*Provided records:*
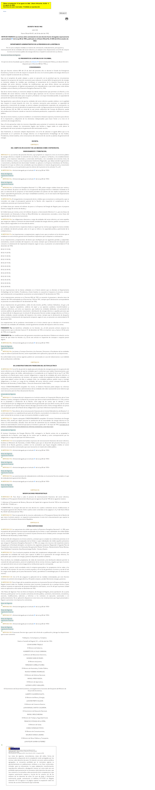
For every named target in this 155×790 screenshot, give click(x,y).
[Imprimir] (67, 20)
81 (12, 39)
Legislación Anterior (7, 176)
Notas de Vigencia (6, 174)
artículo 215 (35, 62)
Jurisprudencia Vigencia (8, 394)
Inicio (4, 11)
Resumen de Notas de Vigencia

*Directive:* Arrange the records above as a Markdown table with the columns Row and Text, giving each nonblank line its own numbered row. Leave the pictures out of the table.

*Answer to this exercise:*
| Row | Text |
|---|---|
| 1 | For every named target in this 155×790 screenshot, give click(x,y). |
| 2 | [Imprimir] (67, 20) |
| 3 | 81 (12, 39) |
| 4 | Legislación Anterior (7, 176) |
| 5 | Notas de Vigencia (6, 174) |
| 6 | artículo 215 (35, 62) |
| 7 | Jurisprudencia Vigencia (8, 394) |
| 8 | Inicio (4, 11) |
| 9 | Resumen de Notas de Vigencia |